Task material.
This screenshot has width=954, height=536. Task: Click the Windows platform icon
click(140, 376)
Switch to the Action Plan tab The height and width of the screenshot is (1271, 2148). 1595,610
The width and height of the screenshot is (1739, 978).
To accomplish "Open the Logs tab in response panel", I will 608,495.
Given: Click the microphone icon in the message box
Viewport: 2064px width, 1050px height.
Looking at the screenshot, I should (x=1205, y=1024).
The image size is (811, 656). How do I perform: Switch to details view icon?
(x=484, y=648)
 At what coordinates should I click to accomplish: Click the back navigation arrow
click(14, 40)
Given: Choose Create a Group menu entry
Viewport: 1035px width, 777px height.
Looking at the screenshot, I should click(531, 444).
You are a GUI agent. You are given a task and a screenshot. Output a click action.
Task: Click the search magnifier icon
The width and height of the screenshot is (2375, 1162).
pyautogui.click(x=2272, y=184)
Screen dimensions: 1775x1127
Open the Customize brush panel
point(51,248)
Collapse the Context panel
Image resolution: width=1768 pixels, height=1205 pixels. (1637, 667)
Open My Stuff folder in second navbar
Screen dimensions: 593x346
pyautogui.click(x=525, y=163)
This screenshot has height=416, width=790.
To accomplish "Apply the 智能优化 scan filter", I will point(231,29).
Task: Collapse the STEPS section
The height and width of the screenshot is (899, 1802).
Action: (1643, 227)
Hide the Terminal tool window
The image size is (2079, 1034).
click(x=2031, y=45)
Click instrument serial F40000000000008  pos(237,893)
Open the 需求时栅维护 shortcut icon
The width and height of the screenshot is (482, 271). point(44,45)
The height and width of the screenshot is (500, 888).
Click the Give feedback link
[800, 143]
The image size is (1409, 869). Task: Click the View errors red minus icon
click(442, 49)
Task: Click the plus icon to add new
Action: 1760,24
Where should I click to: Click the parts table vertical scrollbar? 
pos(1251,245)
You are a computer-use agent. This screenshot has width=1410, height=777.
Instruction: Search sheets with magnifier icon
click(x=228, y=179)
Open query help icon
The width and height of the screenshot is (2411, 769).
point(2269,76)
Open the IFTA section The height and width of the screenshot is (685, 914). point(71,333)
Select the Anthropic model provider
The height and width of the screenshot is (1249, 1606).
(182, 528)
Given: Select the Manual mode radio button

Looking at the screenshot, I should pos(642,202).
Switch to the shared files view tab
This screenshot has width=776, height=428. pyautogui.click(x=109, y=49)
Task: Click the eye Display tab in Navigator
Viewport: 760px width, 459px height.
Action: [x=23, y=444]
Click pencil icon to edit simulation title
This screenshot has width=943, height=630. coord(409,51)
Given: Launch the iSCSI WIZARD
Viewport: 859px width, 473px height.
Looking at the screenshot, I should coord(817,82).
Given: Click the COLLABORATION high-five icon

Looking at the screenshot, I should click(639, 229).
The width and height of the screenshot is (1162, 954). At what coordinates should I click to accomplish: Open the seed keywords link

What to work on. Only one stretch of the records above is wanted: the lines between the one holding "You are a computer-use" and the one holding "Task: Click the eye Display tab in Navigator", inclusive, reproduced exactly.

Answer to the problem.
You are a computer-use agent. This screenshot has width=1410, height=777.
Instruction: Search sheets with magnifier icon
click(x=228, y=179)
Open query help icon
The width and height of the screenshot is (2411, 769).
point(2269,76)
Open the IFTA section The height and width of the screenshot is (685, 914). point(71,333)
Select the Anthropic model provider
The height and width of the screenshot is (1249, 1606).
(182, 528)
Given: Select the Manual mode radio button

Looking at the screenshot, I should pos(642,202).
Switch to the shared files view tab
This screenshot has width=776, height=428. pyautogui.click(x=109, y=49)
Task: Click the eye Display tab in Navigator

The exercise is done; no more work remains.